Литературно-критические статьи Чернышевского отличались острой политической направленностью. Высказать политические воззрения было для него важнее чисто эстетических задач. И в то же время в некоторых его статьях присутствует глубокий художественный анализ, который, в частности, позволил ему глубже многих критиков оценить творчество раннего Л. Н. Толстого.
Детство и Отрочество
Сочинение графа Л. Н. Толстого. СПб., 1856
Военные рассказы
графа Л. Н. Толстого. СПб., 1856
«Чрезвычайная наблюдательность, тонкий анализ душевных движений, отчетливость и поэзия в картинах природы, изящная простота – отличительные черты таланта графа Толстого». Такой отзыв вы услышите от каждого, кто только следит за литературою. Критика повторяла эту характеристику, внушенную общим голосом, и, повторяя ее, была совершенно верна правде дела.

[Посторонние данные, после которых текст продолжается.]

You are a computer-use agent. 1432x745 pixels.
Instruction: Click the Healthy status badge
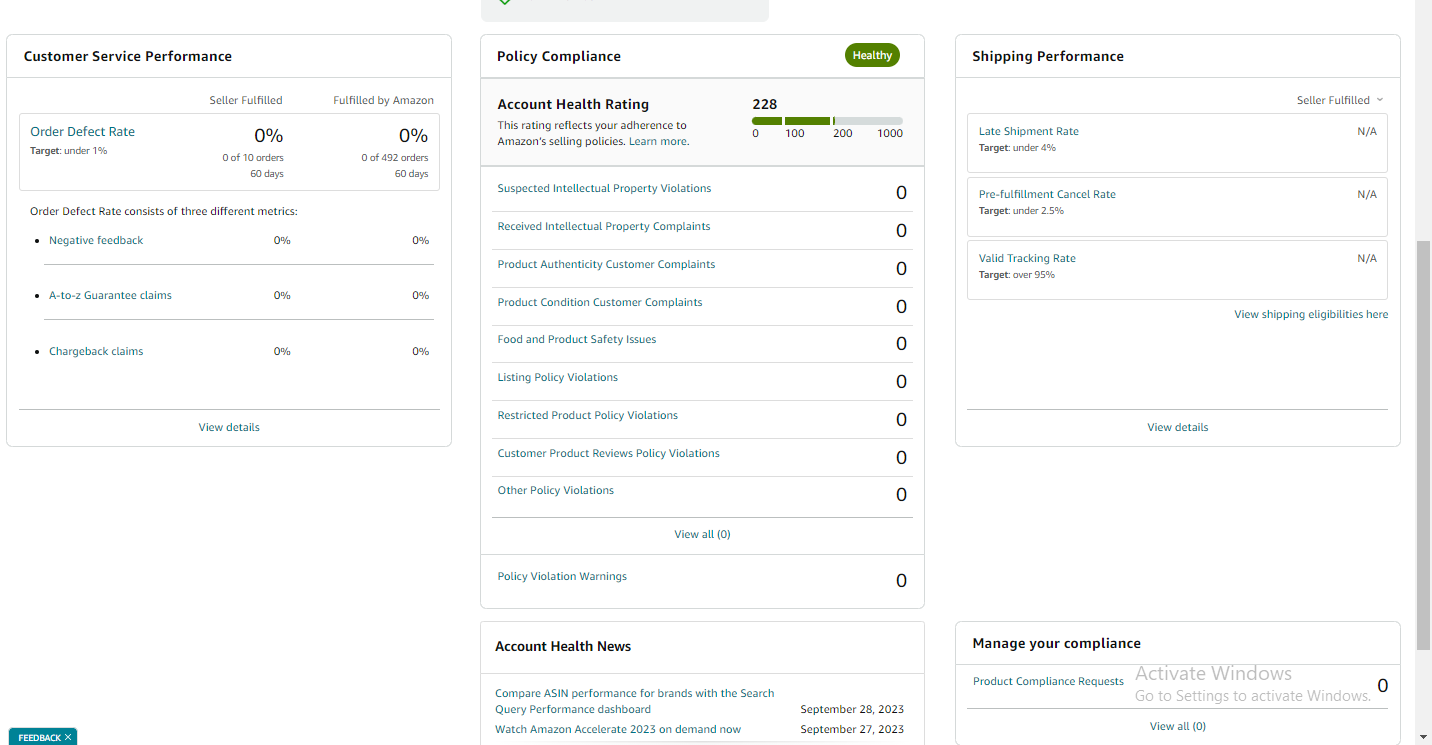pyautogui.click(x=872, y=56)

Но неужели ограничиться этим суждением, которое, правда, заметило в таланте графа Толстого черты, действительно ему принадлежащие, но еще не показало тех особенных оттенков, какими отличаются эти качества в произведениях автора «Детства», «Отрочества», «Записок маркера», «Метели», «Двух гусаров» и «Военных рассказов»? Наблюдательность, тонкость психологического анализа, поэзия в картинах природы, простота и изящество, – все это вы найдете и у Пушкина, и у Лермонтова, и у г. Тургенева, – определять талант каждого из этих писателей только этими эпитетами было бы справедливо, но вовсе не достаточно для того, чтобы отличить их друг от друга; и повторить то же самое о графе Толстом еще не значит уловить отличительную физиономию его таланта, не значит показать, чем этот прекрасный талант отличается от многих других столь же прекрасных талантов. Надобно было охарактеризовать его точнее.

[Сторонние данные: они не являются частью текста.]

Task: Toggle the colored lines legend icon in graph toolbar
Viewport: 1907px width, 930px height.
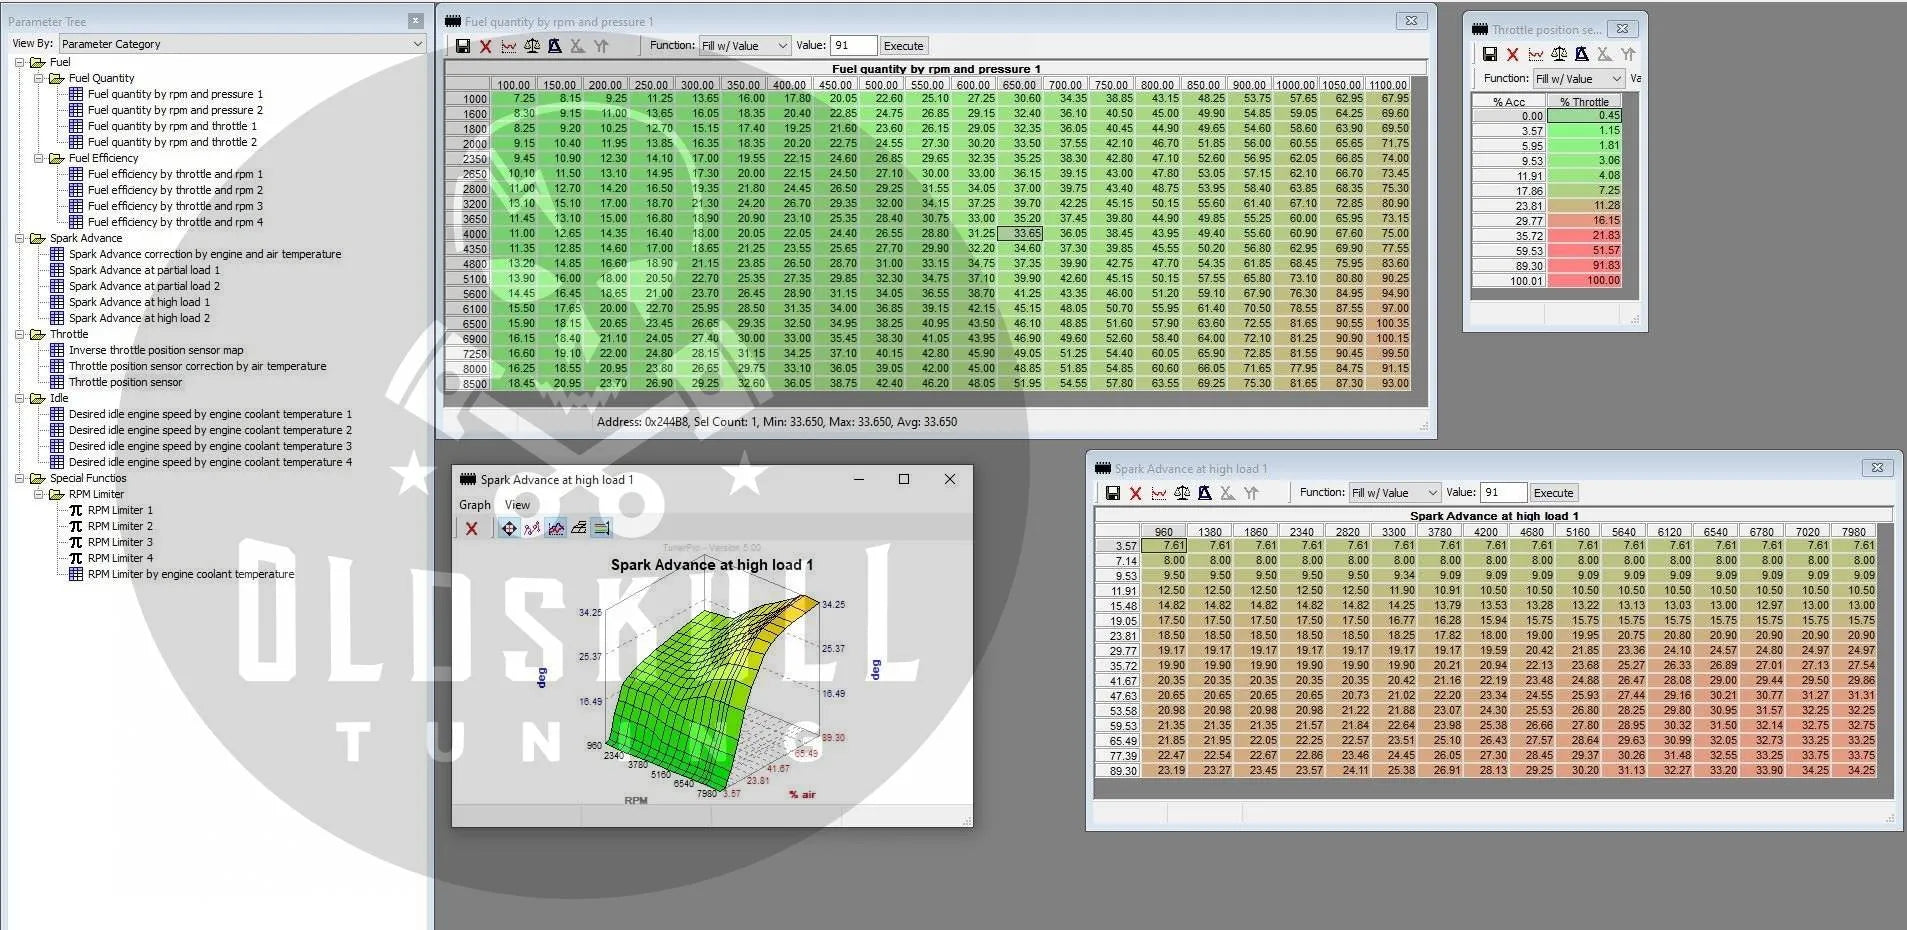Action: [x=602, y=528]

Нельзя сказать, чтобы попытки сделать это были очень удачны. Причина неудовлетворительности их отчасти заключается в том, что талант графа Толстого быстро развивается, и почти каждое новое произведение обнаруживает в нем новые черты. Конечно, все, что сказал бы кто-нибудь о Гоголе после «Миргорода», оказалось бы недостаточным после «Ревизора», и суждения, высказавшиеся о г. Тургеневе, как авторе «Андрея Колосова» и «Хоря и Калиныча», надобно было во многом изменять и дополнять, когда явились его «Записки охотника», как и эти суждения оказались недостаточными, когда он написал новые повести, отличающиеся новыми достоинствами. Но если прежняя оценка развивающегося таланта непременно оказывается недостаточною при каждом новом шаге его вперед, то, по крайней мере, для той минуты, как является, она должна быть верна и основательна. Мы уверены, что не дальше, как после появления «Юности», то, что мы скажем теперь, будет уже нуждаться в значительных пополнениях: талант графа Толстого обнаружит перед нами новые качества, как обнаружил он севастопольскими рассказами стороны, которым не было случая обнаружиться в «Детстве» и «Отрочестве», как потом в «Записках маркера» и «Двух гусарах» он снова сделал шаг вперед. Но талант этот, во всяком случае, уже довольно блистателен для того, чтобы каждый период его развития заслуживал быть отмечен с величайшею внимательностью. Посмотрим же, какие особенные черты он уже имел случай обнаружить в произведениях, которые известны читателям нашего журнала.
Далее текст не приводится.